Reproduce in full the lines starting at the one that contains "Select the rounded box symbol containing 14" and ending after the one that contains "pyautogui.click(x=129, y=486)". Shift each answer's x and y coordinates by adding 134, and leave every other number unchanged.
::: DATA SHOWN
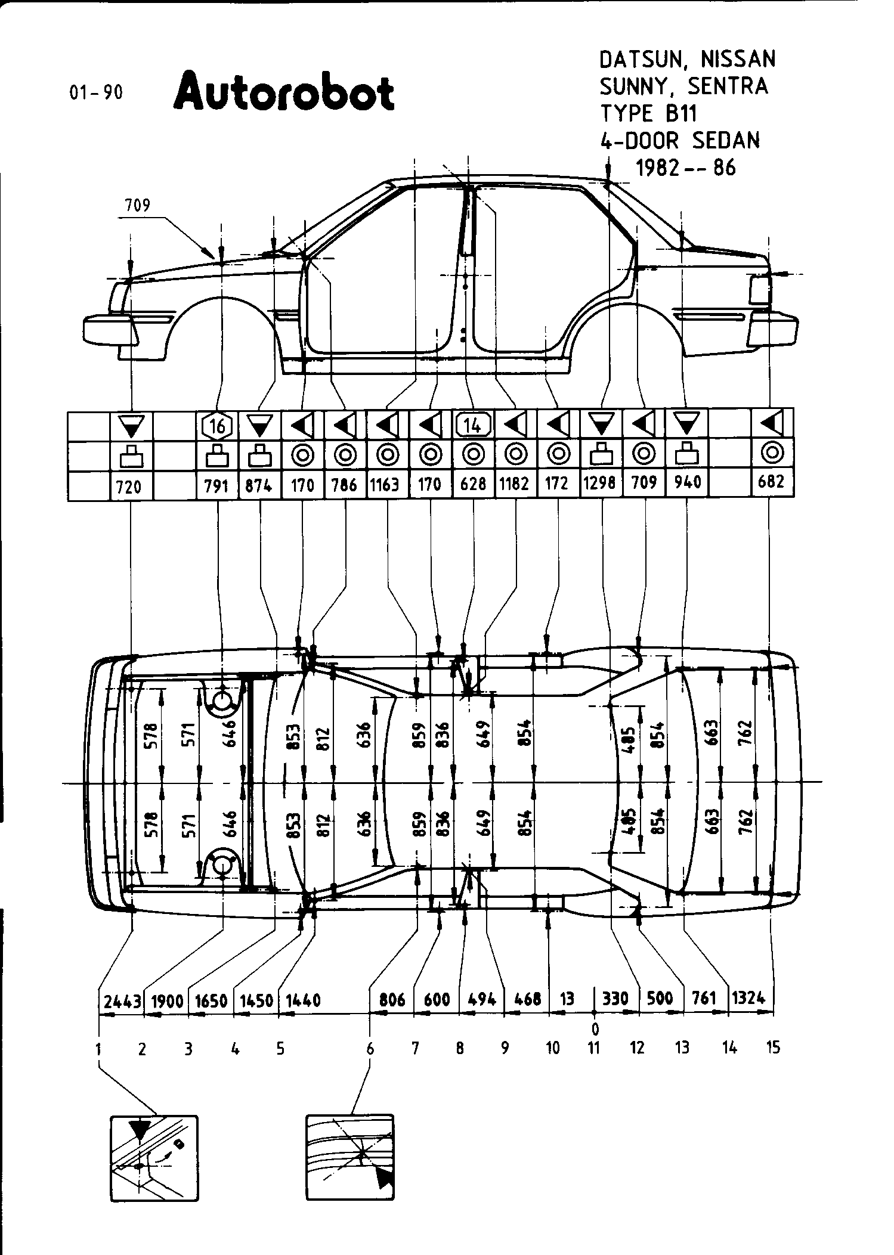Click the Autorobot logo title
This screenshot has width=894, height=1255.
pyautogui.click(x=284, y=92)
::::::
::: DATA SHOWN
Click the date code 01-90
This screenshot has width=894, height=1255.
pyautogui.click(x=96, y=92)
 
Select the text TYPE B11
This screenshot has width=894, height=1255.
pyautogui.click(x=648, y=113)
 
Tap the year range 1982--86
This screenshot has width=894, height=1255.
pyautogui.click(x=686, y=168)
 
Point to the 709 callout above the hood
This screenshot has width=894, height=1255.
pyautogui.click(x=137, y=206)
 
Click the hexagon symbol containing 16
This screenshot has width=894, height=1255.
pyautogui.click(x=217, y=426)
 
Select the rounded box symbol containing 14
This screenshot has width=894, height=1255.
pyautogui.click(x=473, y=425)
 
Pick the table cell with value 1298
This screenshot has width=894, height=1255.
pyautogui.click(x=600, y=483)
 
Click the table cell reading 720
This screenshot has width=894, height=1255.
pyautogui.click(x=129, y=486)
::::::
**EXERCISE ANSWER:**
Select the rounded box symbol containing 14
This screenshot has width=894, height=1255.
pyautogui.click(x=607, y=559)
 
Pick the table cell with value 1298
This screenshot has width=894, height=1255.
pyautogui.click(x=734, y=617)
 
Click the table cell reading 720
This screenshot has width=894, height=1255.
pyautogui.click(x=263, y=620)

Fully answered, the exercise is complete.